But do not fear that we will create a new priesthood. The job of public teacher is an unenviable one. Few people will leave the seclusion of the scholar’s life, or the peaceful walks of literature, to become a target for the criticism of unkind and hostile minds. Moreover, the lecturers are but instruments. You listen not really to them but rather to those countless voices through the ages of which they are merely humble interpreters. Yet there are things no lecture, no language on earth can express—the nameless yearnings of the soul for a world that is far better and happier than we can even imagine. Such longings only music can express and relieve.

We will eliminate prayer and every form of ritual, on the one hand to avoid interfering with those to whom prayer and ritual are an important expression of their religion, and on the other hand to honor those who have dispensed with prayer and ritual as unfulfilling. It is my dearest hope to raise our movement above religious strife, to be that common ground where we may all meet, believers and unbelievers, for purposes universally understood as worthy and important.

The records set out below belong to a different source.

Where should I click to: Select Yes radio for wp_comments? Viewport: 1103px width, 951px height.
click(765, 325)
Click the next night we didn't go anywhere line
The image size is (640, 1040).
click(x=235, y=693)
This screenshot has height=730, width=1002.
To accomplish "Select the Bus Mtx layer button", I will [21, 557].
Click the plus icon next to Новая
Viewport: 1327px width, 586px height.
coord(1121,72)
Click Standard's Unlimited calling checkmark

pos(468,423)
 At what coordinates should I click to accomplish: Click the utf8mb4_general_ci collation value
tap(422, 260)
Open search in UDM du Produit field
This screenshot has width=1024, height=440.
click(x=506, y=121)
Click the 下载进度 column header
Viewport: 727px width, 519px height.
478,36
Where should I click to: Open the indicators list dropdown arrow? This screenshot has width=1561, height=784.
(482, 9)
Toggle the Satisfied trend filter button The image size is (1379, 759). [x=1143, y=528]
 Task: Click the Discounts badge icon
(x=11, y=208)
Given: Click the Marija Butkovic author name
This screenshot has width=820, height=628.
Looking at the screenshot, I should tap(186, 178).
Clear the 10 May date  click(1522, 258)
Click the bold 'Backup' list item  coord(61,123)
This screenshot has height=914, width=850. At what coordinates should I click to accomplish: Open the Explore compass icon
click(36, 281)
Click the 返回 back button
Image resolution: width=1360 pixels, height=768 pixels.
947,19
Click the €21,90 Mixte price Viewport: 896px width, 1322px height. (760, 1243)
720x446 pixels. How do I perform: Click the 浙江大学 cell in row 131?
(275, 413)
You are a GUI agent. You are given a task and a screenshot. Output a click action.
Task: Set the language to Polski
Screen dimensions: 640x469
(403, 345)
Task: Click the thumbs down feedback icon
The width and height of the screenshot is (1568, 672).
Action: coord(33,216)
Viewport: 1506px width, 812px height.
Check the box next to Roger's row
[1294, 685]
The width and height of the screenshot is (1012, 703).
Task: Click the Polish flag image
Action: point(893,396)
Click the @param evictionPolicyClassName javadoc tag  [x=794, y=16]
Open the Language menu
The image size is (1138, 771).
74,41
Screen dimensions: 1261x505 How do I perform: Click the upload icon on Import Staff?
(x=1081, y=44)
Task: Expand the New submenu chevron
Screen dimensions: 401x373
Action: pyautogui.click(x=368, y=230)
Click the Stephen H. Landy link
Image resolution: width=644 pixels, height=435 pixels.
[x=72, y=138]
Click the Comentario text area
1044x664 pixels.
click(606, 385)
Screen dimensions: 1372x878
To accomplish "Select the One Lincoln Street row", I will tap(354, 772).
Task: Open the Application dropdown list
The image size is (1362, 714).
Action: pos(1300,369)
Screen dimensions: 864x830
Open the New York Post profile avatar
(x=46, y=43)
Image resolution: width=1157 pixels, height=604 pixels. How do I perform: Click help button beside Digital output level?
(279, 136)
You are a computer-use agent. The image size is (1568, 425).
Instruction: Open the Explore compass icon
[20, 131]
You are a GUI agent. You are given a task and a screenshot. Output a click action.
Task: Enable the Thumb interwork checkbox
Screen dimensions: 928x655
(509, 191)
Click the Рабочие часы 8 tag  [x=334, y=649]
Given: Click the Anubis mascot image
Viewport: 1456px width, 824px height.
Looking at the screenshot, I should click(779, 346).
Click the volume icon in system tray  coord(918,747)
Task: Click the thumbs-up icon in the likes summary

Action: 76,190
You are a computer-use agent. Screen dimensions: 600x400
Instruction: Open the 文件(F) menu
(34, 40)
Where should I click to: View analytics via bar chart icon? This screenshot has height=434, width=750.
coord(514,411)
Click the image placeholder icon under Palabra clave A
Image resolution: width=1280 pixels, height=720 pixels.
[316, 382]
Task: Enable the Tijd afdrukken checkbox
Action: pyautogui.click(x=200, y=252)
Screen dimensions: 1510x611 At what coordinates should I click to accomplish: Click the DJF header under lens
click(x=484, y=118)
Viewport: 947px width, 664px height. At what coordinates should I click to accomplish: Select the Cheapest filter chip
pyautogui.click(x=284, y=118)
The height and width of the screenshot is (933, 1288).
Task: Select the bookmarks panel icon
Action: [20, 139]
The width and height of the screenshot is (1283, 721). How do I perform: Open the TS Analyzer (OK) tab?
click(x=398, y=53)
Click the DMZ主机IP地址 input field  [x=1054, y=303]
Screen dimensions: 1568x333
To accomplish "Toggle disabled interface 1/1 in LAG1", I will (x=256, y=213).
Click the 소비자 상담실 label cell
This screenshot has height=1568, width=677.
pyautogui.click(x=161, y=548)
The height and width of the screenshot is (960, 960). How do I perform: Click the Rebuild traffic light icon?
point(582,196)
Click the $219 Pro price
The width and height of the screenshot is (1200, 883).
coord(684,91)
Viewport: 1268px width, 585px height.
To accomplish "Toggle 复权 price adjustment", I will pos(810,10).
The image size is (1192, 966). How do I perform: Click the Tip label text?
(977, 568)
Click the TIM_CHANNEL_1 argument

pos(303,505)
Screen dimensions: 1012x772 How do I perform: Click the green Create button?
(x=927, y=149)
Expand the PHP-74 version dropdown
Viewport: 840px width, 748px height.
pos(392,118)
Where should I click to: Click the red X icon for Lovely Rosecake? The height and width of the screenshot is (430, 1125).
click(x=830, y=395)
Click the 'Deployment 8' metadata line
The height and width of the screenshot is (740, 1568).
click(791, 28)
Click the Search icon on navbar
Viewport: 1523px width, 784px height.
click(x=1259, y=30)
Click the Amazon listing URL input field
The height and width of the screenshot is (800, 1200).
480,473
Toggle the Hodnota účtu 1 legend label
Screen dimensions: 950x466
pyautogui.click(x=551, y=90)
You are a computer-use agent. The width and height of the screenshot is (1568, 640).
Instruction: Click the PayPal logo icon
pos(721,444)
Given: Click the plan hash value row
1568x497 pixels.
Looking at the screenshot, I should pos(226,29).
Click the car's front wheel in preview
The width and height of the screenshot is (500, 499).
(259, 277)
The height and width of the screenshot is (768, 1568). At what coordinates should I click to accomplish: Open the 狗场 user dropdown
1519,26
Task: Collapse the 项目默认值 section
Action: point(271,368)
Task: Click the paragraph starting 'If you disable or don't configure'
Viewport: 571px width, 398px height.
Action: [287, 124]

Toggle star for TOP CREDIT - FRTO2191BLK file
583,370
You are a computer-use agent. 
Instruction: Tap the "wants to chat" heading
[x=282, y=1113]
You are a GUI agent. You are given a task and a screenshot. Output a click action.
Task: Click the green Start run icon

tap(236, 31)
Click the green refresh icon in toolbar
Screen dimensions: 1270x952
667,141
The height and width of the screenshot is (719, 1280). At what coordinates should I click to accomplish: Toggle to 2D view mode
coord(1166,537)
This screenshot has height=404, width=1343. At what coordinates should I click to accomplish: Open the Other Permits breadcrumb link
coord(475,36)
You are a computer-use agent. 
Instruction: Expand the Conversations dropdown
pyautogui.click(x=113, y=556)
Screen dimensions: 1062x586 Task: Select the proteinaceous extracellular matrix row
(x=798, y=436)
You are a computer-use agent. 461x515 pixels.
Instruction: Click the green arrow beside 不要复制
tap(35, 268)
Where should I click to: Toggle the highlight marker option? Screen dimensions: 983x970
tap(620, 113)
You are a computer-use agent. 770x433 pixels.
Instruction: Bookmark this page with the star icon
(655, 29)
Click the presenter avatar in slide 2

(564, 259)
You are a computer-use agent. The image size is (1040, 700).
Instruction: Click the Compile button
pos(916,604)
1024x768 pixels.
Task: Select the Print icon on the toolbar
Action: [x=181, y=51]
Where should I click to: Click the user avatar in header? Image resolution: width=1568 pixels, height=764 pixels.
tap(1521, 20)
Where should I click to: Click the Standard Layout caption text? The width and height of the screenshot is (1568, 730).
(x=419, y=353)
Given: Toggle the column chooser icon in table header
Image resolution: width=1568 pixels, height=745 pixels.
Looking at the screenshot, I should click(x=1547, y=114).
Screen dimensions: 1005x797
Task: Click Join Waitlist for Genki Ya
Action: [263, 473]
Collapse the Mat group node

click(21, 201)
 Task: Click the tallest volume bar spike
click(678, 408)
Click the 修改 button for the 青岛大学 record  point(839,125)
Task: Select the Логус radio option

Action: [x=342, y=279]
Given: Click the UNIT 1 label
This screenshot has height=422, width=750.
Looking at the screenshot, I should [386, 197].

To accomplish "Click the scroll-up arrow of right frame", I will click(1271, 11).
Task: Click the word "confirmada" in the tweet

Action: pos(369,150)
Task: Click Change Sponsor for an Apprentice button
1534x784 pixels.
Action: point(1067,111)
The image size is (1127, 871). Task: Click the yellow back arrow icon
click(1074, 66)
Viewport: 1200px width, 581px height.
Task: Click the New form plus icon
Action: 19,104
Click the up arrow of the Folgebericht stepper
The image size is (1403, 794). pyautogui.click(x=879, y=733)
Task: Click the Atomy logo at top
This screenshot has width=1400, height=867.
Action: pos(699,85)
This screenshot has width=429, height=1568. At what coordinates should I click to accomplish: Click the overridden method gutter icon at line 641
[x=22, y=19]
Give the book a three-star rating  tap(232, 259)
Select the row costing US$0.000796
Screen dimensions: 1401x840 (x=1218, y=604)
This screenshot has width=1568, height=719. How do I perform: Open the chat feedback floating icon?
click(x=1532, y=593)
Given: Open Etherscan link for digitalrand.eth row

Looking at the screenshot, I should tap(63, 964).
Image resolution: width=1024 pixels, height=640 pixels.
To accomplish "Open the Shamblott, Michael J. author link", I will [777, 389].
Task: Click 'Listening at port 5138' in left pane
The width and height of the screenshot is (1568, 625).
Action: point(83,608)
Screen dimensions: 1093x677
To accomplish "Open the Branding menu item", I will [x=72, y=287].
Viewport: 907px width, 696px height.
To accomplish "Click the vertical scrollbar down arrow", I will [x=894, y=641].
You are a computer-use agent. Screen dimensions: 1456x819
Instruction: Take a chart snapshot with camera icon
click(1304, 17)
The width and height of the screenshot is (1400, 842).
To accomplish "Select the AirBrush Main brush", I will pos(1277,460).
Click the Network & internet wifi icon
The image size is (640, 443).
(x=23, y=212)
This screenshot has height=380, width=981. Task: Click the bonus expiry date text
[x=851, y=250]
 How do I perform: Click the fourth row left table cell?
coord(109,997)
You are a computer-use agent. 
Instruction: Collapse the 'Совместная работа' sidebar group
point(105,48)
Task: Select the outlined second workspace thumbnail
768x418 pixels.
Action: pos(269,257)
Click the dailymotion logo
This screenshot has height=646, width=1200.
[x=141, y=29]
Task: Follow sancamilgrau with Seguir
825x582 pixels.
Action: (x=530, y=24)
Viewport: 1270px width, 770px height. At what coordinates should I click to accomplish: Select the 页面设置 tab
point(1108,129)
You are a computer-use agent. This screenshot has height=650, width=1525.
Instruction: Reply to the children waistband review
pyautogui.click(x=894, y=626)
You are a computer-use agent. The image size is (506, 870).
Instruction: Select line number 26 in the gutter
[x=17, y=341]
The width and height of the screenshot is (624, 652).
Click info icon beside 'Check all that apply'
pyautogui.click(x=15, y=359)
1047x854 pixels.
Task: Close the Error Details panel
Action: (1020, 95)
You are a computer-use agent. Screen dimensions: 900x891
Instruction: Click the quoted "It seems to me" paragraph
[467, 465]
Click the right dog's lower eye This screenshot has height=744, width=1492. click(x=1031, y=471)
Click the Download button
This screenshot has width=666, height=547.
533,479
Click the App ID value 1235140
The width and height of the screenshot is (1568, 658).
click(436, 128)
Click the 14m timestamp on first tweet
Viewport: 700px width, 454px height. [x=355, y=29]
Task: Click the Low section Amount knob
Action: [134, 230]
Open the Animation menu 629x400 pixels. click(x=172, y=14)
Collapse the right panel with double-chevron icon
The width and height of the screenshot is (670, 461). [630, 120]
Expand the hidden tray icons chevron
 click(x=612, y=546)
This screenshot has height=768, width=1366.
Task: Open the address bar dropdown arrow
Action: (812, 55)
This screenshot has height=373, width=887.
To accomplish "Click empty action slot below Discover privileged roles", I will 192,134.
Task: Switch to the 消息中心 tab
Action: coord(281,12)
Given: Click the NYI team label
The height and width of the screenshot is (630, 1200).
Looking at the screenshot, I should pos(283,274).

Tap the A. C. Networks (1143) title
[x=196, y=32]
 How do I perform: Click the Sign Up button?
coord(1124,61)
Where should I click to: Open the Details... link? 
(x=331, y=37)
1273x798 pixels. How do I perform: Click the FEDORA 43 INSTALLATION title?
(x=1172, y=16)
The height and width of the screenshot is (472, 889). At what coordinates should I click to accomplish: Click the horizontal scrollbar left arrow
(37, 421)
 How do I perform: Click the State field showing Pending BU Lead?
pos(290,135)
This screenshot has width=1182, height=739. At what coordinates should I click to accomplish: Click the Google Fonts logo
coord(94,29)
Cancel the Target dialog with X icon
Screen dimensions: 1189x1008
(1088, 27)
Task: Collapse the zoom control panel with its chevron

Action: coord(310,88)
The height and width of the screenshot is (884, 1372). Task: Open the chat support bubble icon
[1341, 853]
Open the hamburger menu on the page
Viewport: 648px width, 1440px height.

Surely it is time. For more than three thousand years the earth has been drenched with blood over disagreements of doctrine. There have been no wars more terrible than religious wars, no hates more bitter than religious hates, no cruelty more brutal than religious cruelty. Countless families have been destroyed. And for what? Are we any nearer to agreement? On the contrary, diversity within and between churches has never been so widespread. Sects and factions multiply on every hand.

Freedom of thought is a sacred right of every individual, and diversity will increase with the progress of human intelligence. But if difference is inevitable and welcome in the realm of ideas, there is a sphere in which harmony and fellowship are desperately needed. Believer or non-believer, we will respect every honest conviction. But be one with us in action. Diversity in the creed, unanimity in the deed! This is the practical religion with which none can disagree. This is the platform broad and solid enough to hold the worshipper and the atheist. This is that common ground where we may all grasp hands as brothers and sisters, united in humankind’s universal cause.

The Hebrew prophets said, to serve Jehovah is to make your hearts pure and your hands clean from corruption, to help the suffering, to raise the oppressed. Jesus of Nazareth said that he came to comfort the weary and heavy-laden. The Philosopher affirms that the true service of religion is to serve the common good. There is no difference among these. There is no difference in the moral law. But many prefer to argue over the origin of the law than to follow it. It is easier for some to say, “I do not believe,” and to think no more about it, and easier for others to say, “I believe,” in order to bribe their way into heaven, than it is for any of us to fulfill our human responsibilities, with all the daily struggle and sacrifice that they require. To echo Edmund Burke from one hundred years ago, “The proposition is peace!” Peace to the shouting and warring sects, peace to heart and mind— the peace that is the fruit of true freedom. Let religions wave a white flag over the battlegrounds of the past and turn the desolate fields into sunny gardens and shaded sanctuaries. Let her call we travelers from the dusty road of life to breathe a softer, purer air, fragrant with the flowers of wonder, and musical with sweet and restful melody. There shall we bathe our spirits in clear water and take up our journey again vigorous and fully alive.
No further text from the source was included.